Aim: To evaluate clinical relevance of differences between escitalopram and citalopram (equimolar) for major depressive disorder.
Methods: Review and meta-analysis of comparative randomized controlled trials (RCT). Comparisons were in relation to Montgomery-Asberg depression rating scale (MADRS) score reduction at weeks 1 (5 RCTs), 4 (5 RCTs), 6 (4 RCTs), 8 (5 RCTs), and 24 (1 RCT); proportion of responders at weeks 2, 4, 6 (2 RCTs for each time point), 8 (5 RCTs), and 24 (1 RCT); clinical global impression-severity (CGI-S) reduction at weeks 6 (1 RCT), 8 (5 RCTs), and 24 (1 RCT), and discontinuation due to adverse events or inefficacy during short-term (up to 8 weeks) and medium-term (24 weeks) treatment.

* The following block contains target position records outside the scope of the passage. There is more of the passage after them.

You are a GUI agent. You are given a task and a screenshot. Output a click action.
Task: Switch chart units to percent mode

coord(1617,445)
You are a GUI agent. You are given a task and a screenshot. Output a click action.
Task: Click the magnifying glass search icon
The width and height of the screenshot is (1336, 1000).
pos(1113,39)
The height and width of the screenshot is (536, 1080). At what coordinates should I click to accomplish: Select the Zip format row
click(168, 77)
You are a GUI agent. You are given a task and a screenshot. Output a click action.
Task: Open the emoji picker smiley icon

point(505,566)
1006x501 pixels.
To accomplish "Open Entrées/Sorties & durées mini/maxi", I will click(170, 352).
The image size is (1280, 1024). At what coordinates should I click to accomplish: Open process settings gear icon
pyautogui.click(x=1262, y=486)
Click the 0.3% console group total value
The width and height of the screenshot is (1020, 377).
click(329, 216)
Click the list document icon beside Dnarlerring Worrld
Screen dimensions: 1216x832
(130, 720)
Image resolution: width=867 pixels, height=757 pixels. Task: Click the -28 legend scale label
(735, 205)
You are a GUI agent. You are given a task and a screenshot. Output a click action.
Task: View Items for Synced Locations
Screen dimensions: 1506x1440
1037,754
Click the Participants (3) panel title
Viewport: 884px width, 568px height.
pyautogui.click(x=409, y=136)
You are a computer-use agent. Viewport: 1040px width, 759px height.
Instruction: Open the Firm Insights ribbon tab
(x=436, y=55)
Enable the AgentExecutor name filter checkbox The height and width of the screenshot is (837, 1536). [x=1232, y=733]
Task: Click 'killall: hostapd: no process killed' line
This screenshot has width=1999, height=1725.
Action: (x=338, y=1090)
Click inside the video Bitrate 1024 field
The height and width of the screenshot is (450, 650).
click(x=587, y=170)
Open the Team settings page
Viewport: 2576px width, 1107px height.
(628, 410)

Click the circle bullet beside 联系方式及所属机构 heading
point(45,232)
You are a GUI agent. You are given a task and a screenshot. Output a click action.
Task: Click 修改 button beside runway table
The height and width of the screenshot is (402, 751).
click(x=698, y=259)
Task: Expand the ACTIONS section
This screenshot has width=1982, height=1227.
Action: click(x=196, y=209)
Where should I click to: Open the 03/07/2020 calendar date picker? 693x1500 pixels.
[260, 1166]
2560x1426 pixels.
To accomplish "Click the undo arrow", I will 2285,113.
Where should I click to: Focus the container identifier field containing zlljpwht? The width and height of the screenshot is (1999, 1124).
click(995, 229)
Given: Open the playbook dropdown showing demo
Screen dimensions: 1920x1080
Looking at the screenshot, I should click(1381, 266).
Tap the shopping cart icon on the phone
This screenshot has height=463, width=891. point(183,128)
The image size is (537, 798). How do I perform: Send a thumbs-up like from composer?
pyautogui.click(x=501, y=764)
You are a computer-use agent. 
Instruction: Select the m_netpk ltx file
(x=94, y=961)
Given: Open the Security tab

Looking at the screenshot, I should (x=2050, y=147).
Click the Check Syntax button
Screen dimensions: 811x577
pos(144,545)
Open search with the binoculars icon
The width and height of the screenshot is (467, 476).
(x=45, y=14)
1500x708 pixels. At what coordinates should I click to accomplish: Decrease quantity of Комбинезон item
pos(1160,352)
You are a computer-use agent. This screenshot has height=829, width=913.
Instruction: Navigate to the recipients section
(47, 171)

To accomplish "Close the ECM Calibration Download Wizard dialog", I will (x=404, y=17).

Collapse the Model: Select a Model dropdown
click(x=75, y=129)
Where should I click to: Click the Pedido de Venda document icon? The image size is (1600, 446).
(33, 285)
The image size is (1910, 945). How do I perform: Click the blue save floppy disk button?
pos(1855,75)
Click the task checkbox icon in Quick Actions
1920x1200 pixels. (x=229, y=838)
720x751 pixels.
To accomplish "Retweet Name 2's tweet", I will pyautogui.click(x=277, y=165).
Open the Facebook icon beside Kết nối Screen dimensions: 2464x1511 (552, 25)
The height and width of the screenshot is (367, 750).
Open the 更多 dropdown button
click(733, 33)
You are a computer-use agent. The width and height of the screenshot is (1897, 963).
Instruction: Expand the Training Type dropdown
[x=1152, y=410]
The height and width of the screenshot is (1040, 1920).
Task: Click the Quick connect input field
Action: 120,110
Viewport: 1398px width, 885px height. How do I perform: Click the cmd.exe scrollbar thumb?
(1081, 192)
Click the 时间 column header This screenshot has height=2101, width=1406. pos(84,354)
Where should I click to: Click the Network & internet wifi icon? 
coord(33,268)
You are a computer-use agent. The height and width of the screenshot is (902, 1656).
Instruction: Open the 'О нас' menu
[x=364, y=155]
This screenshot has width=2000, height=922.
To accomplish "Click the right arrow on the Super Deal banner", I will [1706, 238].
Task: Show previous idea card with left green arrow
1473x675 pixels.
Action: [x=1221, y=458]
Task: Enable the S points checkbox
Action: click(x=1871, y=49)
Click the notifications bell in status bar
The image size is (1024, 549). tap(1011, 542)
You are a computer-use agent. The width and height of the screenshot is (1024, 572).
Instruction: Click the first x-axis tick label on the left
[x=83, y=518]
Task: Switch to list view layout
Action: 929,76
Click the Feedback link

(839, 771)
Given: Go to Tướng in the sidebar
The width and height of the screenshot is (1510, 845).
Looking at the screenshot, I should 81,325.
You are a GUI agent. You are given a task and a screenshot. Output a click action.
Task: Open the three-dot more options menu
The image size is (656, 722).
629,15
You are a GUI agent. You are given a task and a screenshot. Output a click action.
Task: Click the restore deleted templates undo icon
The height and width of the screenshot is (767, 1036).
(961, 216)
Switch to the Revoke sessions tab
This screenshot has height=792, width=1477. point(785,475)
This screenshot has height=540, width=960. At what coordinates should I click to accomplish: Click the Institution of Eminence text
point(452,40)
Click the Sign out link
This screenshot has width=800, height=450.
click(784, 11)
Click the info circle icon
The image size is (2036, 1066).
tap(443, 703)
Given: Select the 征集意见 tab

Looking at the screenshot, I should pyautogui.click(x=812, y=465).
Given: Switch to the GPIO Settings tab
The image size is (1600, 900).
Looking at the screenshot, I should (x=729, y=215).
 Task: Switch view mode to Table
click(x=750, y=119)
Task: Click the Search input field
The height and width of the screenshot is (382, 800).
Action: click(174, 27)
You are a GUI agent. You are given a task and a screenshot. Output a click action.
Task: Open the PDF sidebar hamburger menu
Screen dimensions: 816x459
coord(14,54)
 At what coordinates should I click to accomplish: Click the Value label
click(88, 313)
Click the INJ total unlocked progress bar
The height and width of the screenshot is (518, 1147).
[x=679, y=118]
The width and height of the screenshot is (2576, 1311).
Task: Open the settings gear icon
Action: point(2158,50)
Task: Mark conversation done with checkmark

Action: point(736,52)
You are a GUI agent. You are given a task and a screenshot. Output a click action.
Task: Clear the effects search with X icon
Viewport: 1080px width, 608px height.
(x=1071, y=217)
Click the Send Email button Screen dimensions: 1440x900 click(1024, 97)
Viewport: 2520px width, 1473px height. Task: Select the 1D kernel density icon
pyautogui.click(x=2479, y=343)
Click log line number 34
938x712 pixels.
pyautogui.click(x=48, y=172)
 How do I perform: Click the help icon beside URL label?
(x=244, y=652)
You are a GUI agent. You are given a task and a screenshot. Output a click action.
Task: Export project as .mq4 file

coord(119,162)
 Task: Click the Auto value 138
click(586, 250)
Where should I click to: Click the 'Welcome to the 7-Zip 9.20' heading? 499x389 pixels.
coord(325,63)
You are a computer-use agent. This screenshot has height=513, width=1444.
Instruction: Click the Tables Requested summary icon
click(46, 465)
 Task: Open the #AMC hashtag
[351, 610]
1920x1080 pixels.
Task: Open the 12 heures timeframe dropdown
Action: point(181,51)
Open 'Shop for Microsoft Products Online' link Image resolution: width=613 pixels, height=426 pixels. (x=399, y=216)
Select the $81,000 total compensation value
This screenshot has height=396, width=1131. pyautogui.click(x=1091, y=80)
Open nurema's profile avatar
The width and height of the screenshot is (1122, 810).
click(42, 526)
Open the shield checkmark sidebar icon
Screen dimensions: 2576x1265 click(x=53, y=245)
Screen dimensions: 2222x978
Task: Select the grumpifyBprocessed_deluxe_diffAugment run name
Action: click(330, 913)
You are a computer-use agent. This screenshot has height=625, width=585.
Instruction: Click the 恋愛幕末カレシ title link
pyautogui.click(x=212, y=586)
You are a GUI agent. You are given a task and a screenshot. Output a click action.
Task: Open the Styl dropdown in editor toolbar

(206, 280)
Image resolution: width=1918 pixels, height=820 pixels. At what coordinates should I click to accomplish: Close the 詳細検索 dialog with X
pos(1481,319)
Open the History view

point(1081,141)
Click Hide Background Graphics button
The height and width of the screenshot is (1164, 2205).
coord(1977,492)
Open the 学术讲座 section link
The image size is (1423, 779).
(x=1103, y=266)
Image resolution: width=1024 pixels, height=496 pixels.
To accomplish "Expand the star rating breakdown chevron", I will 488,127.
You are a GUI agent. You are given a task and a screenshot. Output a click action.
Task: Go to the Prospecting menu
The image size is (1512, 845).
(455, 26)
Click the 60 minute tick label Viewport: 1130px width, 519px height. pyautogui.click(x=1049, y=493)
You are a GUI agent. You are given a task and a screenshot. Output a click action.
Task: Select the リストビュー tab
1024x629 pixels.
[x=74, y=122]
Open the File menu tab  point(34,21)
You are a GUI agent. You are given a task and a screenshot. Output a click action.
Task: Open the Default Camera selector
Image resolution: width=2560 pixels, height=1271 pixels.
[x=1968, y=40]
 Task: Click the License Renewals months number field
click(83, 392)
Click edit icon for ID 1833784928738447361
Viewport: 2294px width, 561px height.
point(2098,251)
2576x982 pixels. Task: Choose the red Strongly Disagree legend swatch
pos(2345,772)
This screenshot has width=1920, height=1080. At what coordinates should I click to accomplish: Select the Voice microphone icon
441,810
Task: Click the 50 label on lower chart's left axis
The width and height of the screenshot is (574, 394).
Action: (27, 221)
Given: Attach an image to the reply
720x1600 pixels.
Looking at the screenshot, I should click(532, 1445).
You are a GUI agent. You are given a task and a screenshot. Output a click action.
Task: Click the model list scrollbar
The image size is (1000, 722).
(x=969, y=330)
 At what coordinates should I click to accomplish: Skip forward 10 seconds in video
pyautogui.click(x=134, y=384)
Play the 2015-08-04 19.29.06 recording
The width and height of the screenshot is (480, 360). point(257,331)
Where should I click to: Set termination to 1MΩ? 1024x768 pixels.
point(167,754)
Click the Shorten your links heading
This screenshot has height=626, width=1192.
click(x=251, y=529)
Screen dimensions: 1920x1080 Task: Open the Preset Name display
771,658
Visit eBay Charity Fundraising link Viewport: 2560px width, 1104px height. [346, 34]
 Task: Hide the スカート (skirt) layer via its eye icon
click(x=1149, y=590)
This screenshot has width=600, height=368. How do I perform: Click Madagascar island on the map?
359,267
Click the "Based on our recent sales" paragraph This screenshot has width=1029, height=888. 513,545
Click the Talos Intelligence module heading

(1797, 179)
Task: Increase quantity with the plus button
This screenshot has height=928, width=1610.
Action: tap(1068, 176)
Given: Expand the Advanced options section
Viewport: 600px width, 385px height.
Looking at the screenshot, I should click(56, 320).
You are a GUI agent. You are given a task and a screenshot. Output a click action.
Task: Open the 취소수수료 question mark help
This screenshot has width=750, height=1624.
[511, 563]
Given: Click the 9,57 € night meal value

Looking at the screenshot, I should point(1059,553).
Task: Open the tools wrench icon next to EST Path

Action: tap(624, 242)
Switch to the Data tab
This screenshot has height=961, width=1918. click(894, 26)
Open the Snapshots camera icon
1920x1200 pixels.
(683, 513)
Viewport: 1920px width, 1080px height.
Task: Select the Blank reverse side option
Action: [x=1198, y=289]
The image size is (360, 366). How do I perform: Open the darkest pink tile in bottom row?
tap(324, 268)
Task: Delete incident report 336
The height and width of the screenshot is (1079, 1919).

Results: MADRS reduction was greater with escitalopram, but 95% confidence intervals (CI) around the mean difference were entirely or largely below 2 scale points (minimally important difference) and CI around the effect size (ES) was below 0.32 ("small") at all time points. Risk of response was higher with escitalopram at week 8 (relative risk, 1.14; 95% CI, 1.04 to 1.26) but number needed to treat was 14 (95% CI, 7 to 111). All 95% CIs around the mean difference and ES of CGI-S reduction at week 8 were below 0.32 points and the limit of "small," respectively. Data for severe patients (MADRS> or =30) are scarce (only 1 RCT), indicating somewhat greater efficacy (response rate and MADRS reduction at week 8, but not CGI-S reduction) of escitalopram, but without compelling evidence of clinically relevant differences. Discontinuations due to adverse events or inefficacy up to 8 weeks of treatment were comparable. Data for the period up to 24 weeks are scarce and inconclusive.
Conclusion: Presently, the claims about clinically relevant superiority of escitalopram over citalopram in short-to-medium term treatment of major depressive disorder are not supported by evidence.